_The task:_ Pick every line out of the entries below that has the string "click", and copy it.

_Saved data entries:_
%%
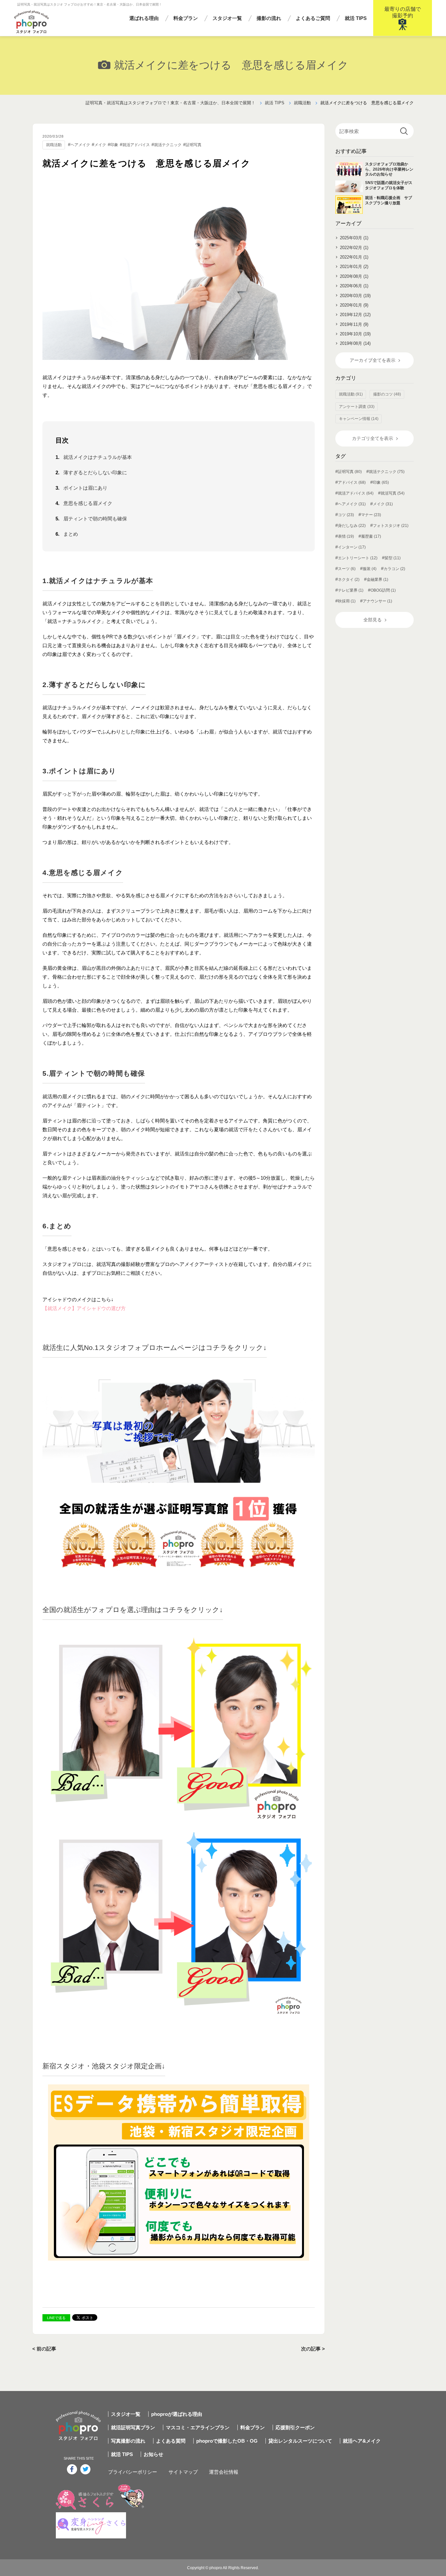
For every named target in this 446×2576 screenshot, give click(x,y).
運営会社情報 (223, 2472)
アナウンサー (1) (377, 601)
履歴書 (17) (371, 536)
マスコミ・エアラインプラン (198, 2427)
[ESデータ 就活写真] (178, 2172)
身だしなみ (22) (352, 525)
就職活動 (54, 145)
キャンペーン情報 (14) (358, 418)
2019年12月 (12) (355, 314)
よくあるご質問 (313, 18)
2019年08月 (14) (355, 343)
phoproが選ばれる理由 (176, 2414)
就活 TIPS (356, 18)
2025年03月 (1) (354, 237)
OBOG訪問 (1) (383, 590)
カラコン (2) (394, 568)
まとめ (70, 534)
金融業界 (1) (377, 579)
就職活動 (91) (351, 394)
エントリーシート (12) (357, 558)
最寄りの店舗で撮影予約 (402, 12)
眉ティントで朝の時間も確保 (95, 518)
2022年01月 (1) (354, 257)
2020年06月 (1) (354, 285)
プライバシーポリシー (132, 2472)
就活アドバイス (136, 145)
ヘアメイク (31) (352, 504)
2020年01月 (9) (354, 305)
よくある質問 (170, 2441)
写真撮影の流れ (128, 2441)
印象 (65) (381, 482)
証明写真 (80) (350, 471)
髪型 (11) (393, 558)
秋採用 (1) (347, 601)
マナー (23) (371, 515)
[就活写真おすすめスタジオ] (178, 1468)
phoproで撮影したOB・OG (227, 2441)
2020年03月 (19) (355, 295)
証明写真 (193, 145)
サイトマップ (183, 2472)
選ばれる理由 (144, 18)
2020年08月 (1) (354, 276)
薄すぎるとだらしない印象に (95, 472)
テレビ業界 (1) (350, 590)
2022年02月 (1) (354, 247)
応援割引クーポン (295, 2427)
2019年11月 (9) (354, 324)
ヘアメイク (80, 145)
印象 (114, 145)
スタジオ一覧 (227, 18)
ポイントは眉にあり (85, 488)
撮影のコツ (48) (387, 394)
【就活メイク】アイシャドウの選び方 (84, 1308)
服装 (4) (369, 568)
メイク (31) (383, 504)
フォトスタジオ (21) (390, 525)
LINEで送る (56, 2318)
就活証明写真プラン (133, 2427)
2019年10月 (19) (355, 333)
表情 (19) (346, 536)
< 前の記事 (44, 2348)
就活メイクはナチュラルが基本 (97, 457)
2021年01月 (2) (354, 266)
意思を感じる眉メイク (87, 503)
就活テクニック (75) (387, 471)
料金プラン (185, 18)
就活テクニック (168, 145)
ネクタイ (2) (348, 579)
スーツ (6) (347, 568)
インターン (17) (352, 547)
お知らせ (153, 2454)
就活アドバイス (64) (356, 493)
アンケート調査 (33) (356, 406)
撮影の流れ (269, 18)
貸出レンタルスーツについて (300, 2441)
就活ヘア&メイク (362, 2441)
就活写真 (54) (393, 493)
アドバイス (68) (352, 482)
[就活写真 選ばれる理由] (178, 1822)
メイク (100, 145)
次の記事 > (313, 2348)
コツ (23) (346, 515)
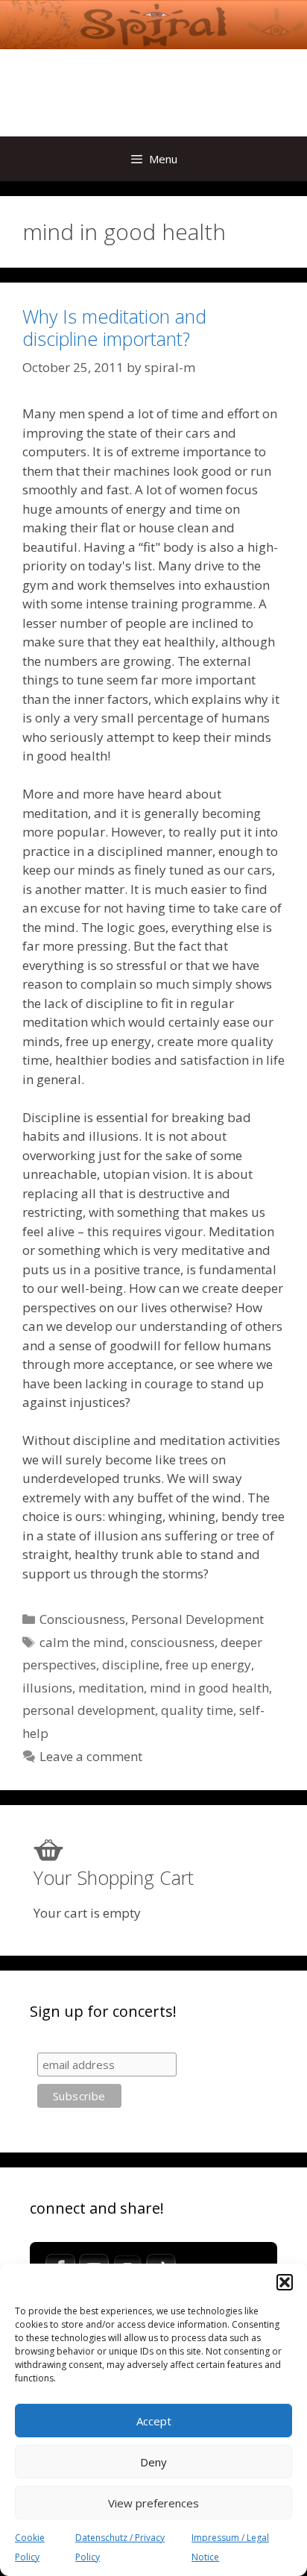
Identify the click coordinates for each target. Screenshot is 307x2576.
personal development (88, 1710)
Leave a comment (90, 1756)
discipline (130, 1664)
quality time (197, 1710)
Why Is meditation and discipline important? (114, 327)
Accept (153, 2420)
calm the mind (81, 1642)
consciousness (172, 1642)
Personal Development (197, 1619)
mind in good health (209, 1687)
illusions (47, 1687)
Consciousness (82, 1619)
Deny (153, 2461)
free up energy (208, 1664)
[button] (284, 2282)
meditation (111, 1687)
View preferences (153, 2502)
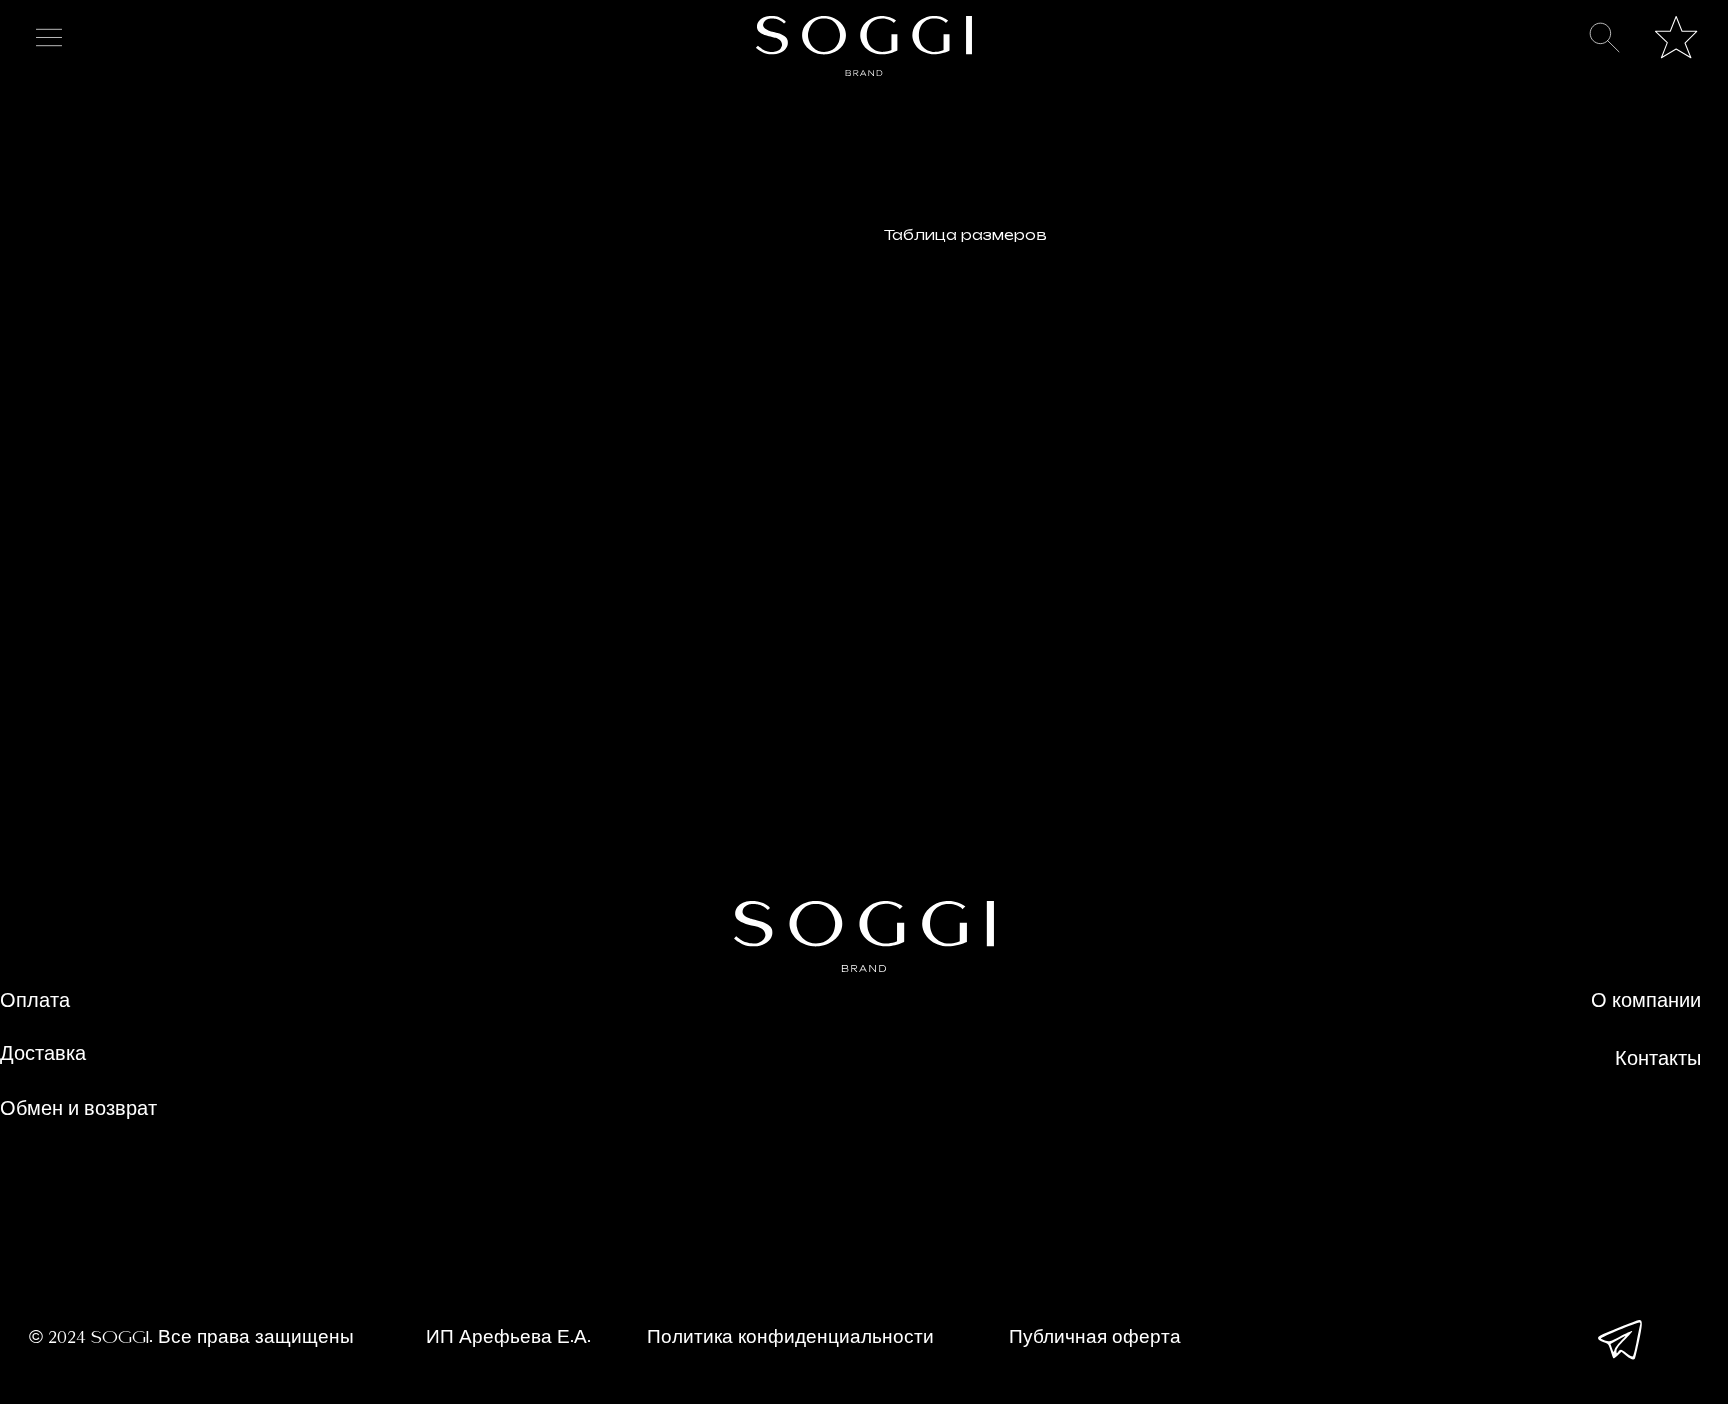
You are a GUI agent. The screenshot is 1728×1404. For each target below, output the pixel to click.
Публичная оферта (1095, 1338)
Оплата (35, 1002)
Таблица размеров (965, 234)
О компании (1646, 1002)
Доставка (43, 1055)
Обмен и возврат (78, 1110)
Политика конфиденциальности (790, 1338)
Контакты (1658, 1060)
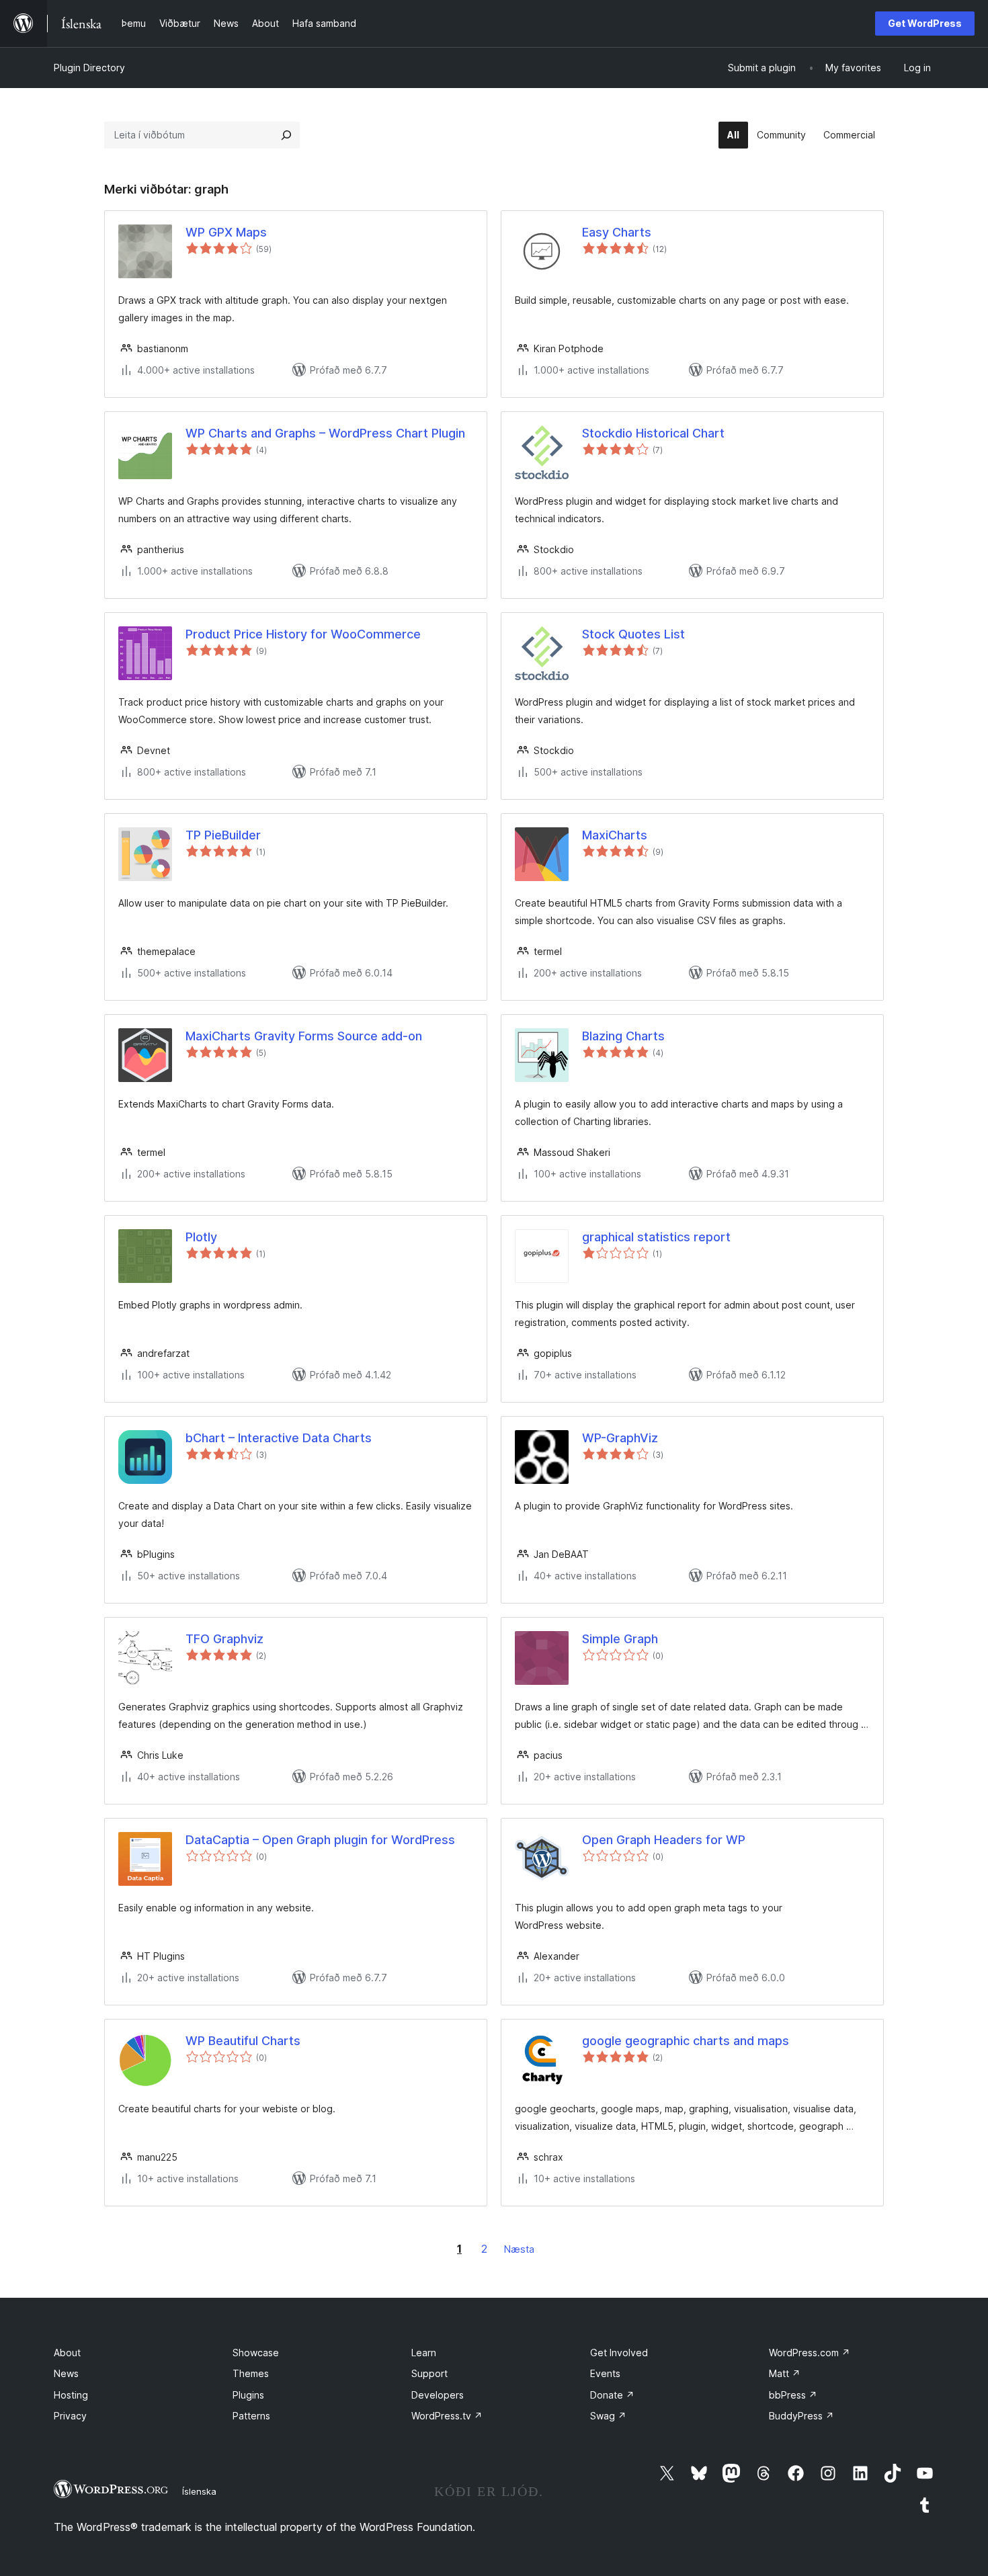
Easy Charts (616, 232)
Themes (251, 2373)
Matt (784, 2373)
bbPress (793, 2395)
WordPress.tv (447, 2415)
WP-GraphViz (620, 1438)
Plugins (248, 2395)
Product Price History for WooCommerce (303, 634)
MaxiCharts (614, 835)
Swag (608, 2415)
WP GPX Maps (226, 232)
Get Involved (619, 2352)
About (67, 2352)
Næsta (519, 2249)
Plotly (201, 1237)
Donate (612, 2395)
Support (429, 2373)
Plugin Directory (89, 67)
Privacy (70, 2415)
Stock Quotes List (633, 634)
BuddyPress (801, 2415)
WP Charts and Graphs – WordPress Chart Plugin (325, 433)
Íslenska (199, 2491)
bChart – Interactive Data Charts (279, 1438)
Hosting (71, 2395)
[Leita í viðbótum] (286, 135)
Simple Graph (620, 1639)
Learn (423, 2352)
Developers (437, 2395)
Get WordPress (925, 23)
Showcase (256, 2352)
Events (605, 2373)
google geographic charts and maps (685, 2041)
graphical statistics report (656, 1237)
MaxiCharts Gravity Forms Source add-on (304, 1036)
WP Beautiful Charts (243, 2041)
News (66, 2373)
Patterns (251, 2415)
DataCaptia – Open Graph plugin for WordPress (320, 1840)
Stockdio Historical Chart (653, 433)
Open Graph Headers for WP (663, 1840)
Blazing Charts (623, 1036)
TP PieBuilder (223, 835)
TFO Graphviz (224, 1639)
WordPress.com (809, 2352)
%%
_Problem solution:_
For every named target in this 446×2576 screenshot, give click(x,y).
Identify the click coordinates for each target. Screenshot is 307x2576.
You are a GUI agent. The screenshot is 1728×1404. For each target below, output the pixel to click.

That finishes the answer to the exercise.